New to Blu: February 22-28

US reviewers didn’t know whether to be startled or delighted by Fright Night’s HD specs, with key critics disagreeing over the video and audio quality.

“There are a number of scenes that look absolutely fantastic on this disc, but the few stinkers, man, they ruin everything … [while] the lossless audio found on Fright Night is … well, not anywhere near as good as I’d expect from a film in this particular genre in this day and age.”

But others disagreed: “Fright Night features a strong 1080p Blu-ray transfer that looks great either in the bright daylight or under the cover of darkness. The image yields exceptional clarity, evident from the beginning of the movie forward.”

“A decidedly excellent 1080p presentation, which is certain to please fans. The image is incredibly crisp and clean, with fine details, such as textures on objects and fabrics, as well as the lines, pores and imperfections in the actors’ skin being readily apparent.”

“This is a dark movie, albeit one which goes easy on the blacks in favour of gradients of primary colours. That design has its appeal in the clean and sharp hi-def transfer.

“Even more impressive is the 7.1 DTS-HD master audio mix, which makes fine use of the soundfield throughout to deliver effective atmosphere and powerful jolts.”

Fright Night is out in both 2D and 3D versions, as is the latest version of The Three Musketeers (which goes on sale here earlier than most of the rest of the world).

Fight Night’s horror rival, Paranormal Activity 3: Extended Cut, was made to look as if it was shot on videotape, “it is not a reference release … there is nothing in this AVC/MPEG-4 1080p transfer that looks outstanding in high definition”.

“We get a variety of film formats from the bluish images seen at night to the over enhanced images shot indoors during the day. Again, this is consistent with the other films in the series so there’s more of the same to expect here.”

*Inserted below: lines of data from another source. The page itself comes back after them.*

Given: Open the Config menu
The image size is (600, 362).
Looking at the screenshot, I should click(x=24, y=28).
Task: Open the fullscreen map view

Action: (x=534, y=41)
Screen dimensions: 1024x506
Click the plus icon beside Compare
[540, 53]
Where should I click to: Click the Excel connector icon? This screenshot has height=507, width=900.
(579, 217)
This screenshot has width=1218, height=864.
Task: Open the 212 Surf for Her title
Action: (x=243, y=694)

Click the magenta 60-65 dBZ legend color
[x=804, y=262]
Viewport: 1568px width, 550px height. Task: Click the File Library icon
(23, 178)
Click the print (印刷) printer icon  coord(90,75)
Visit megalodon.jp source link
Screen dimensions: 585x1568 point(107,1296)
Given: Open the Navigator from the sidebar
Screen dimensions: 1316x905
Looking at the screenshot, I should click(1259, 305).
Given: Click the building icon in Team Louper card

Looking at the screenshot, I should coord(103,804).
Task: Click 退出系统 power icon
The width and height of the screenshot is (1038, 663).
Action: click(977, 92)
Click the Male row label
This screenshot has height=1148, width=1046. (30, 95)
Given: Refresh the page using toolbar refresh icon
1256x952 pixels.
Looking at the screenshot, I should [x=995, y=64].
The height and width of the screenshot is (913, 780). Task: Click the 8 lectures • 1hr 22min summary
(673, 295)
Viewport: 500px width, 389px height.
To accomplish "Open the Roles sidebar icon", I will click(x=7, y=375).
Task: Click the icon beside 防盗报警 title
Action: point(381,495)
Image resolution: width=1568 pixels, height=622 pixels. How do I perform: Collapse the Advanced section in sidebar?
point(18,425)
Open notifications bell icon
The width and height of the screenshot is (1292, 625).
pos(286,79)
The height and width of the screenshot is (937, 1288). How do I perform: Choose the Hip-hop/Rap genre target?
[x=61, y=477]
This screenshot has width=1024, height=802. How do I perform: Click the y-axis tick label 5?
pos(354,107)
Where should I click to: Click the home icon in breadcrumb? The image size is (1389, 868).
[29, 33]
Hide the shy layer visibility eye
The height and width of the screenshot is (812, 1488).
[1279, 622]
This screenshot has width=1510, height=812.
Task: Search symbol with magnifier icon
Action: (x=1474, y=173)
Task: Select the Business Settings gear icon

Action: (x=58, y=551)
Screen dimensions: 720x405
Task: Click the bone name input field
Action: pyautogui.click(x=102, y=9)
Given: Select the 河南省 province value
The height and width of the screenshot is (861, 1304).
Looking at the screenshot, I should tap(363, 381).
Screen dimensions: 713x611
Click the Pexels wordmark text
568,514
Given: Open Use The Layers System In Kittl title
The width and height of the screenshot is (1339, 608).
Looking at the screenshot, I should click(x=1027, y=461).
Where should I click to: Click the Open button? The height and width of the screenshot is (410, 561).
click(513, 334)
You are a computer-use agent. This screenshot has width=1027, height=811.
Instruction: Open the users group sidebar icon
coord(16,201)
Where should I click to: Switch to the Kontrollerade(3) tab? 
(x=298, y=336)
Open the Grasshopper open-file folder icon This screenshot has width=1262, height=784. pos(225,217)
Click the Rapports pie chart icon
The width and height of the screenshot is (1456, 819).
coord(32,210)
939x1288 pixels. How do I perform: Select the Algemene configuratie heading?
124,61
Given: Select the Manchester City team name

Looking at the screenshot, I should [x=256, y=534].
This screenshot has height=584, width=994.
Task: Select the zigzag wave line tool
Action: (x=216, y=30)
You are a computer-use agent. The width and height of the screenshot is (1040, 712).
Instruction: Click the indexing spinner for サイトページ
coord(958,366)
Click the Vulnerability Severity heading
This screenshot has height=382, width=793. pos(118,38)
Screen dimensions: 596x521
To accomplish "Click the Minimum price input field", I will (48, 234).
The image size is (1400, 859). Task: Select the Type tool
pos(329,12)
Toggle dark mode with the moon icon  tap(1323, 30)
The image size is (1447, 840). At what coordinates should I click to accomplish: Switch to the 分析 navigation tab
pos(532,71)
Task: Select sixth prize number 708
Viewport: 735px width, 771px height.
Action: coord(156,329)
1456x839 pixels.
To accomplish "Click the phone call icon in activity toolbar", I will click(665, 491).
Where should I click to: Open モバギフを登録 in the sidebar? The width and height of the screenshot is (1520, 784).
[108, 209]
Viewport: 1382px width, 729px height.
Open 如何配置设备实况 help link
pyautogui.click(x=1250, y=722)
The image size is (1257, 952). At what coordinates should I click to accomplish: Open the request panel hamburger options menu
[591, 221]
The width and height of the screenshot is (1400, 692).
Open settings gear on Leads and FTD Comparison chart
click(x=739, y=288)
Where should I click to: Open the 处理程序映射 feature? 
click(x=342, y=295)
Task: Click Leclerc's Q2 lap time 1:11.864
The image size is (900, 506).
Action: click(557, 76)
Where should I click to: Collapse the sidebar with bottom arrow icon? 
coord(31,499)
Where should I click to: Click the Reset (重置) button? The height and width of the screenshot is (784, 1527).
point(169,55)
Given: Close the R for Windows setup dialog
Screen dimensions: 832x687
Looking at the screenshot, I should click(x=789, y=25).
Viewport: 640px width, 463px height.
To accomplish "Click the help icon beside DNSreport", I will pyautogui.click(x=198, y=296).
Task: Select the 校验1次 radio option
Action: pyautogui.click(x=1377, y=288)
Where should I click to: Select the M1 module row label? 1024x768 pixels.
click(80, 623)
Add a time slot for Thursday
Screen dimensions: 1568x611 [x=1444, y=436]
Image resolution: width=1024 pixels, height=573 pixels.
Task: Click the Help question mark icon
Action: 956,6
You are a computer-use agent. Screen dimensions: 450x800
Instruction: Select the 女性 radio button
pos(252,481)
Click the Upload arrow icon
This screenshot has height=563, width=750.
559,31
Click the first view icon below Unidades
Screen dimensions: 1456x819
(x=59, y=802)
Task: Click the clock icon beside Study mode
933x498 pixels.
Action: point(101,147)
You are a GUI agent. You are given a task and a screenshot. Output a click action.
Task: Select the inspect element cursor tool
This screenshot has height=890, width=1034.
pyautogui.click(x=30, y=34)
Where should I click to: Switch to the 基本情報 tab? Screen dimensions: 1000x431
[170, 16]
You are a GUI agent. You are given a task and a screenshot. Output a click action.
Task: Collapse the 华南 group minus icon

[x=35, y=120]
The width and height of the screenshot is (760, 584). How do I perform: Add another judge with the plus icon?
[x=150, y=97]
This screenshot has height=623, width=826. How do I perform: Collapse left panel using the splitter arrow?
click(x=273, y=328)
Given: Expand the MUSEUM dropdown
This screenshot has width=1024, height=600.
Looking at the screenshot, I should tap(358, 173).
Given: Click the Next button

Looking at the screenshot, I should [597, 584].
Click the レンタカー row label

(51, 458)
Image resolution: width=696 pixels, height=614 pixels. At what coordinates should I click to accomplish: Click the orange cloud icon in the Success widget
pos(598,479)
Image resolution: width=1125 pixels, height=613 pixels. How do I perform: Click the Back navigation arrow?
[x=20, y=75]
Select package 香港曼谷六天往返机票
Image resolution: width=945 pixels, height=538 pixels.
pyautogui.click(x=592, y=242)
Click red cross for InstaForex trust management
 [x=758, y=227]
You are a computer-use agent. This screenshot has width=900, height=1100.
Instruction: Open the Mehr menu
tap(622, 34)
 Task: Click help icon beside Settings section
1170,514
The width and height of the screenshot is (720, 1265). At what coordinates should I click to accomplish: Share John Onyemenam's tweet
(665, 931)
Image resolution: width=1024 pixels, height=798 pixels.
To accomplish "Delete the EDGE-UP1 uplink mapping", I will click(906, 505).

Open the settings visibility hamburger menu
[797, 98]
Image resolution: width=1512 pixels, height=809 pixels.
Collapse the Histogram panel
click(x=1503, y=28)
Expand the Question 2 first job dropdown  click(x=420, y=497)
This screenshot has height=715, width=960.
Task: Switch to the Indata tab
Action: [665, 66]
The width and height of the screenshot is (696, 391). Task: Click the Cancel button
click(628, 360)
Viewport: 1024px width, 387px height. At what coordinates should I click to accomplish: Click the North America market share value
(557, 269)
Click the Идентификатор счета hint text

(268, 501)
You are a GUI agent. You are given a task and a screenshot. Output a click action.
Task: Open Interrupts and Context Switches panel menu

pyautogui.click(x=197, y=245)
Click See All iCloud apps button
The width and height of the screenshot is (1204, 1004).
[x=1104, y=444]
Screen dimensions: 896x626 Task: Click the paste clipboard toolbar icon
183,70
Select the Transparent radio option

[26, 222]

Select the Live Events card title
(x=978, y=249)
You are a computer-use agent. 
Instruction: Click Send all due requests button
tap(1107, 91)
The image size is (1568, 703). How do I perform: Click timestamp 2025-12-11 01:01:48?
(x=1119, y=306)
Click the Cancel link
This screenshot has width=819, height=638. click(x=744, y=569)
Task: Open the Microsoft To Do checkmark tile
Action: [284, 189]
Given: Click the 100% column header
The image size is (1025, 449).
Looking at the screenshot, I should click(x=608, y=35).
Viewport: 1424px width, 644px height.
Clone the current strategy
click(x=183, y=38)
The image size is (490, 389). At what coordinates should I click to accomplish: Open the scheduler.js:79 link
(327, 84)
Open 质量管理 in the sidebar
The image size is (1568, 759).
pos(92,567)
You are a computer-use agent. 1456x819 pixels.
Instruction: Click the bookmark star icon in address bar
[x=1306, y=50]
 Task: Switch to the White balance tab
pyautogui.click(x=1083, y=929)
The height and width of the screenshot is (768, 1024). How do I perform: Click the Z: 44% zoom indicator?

The rest of the week’s new Blu-ray titles are limited to a special edition of the Chris Lilley spoof, Angry Boys, and two undistinguished romantic-comedies with superior specs: What’s Your Number? (“the colour palette is vibrant, wide and full of life, always popping on the screen”) and Monte Carlo (“colour is excellently reproduced and shows outstanding saturation levels without ever blooming uncontrollably”).